Airbus does the math

MathWorks' senior engineer, Mark Walker explains how Airbus has developed a fuel management system for the A380 using the company's model-based design. Model-based design is a mathematical and visual approach to solving some of today's toughest design challenges. The approach is applied in a multitude of today's industries to model, simulate control logic, communicate functional specifications, and accelerate development of design.

In aerospace, modelling software has helped engineers take a systematic approach to dealing with the growing complexity of aircraft design while reducing time to market. The approach enables engineering teams to move from internal research and development to design and implementation in a single environment. The Airbus A380, the largest commercial aircraft currently in operation, has a range of more than 8,000 miles. To enable such long nonstop flights, the A380's 11 fuel tanks have a capacity of 250 metric tons (320,000 litres).

The A380's sophisticated fuel management system handles fuelling and de-fuelling operations on the ground, as well as fuel flow to engines and between tanks while airborne. The system can move fuel between tanks to optimise the aircraft's centre of gravity, reduce wing bending, and keep fuel within the acceptable temperature range.

Airbus' engineers used industry-standard tools Simulink and Stateflow to develop a model of the fuel management system that was reused throughout the project. With model-based design, Airbus was able to represent the functional specification to validate requirements months earlier than was previously possible.
“On earlier projects, it took up to nine months to integrate the fuel system design with the simulated cockpit, or Iron Bird,” states Airbus' computational analysis expert in fuel systems, Christopher Slack. “Using model-based design on the A380, it took less than a month. Similarly, by reusing the model to commission the hardware-in-the-loop (HIL) rig, we saved three months of development and shortened the time from initial concept to first flight.”

The design challenge

The A380's fuel management system had to be able to safely handle any failure in the system's 21 pumps, 43 valves, and other mechanical components. In a complex system, it's challenging for engineers at the requirements stage to predict problems that can result from combinations of relatively minor failures.
The fuel system specification document for the A380's predecessor, the A340, had over 1,000 written requirements. The fuel system of the A380 is three to four times more complex. Due to the additional complexity, text requirements can leave room for ambiguity and misinterpretation.

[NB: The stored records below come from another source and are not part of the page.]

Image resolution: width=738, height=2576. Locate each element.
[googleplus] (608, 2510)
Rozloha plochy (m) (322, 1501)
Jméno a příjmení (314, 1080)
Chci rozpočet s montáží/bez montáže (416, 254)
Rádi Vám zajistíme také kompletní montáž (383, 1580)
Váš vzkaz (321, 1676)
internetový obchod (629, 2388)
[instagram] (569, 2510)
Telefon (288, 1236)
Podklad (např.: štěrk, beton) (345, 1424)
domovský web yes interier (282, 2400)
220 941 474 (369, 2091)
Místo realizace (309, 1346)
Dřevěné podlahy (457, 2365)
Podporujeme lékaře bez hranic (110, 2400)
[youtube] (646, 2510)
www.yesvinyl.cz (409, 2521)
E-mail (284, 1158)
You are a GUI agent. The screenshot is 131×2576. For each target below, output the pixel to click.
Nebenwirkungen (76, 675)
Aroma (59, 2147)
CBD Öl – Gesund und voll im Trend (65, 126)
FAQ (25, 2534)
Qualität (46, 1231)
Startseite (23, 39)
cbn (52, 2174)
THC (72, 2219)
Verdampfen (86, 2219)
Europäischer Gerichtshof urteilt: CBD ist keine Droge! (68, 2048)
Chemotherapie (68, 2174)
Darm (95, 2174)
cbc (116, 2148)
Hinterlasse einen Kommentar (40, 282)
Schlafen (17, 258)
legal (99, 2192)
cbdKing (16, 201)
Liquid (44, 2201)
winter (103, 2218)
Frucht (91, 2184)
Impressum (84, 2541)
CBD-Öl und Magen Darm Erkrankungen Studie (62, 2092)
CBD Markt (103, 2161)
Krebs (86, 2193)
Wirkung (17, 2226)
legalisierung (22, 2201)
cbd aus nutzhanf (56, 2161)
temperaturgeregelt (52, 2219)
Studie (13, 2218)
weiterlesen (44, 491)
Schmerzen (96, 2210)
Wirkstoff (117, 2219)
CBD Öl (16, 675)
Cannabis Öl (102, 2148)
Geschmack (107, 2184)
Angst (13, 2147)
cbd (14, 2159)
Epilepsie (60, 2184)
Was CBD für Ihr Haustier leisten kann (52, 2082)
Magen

With that many requirements, it's difficult for anyone to understand all the possible interactions and identify conflicts in a short time frame.

Airbus decided to use model-based design software to model the A380's fuel management system, validating requirements through simulation, and clearly communicating the functional specification. Simulink and Stateflow were used to model the system's control logic, which comprises 45 top-level charts, almost 6,000 states, and more than 8,700 transitions. This model defined modes of operation on the ground (including refuel, defuel, and ground transfer) and in flight (including normal engine feed, centre of gravity control, load alleviation, and fuel jettison).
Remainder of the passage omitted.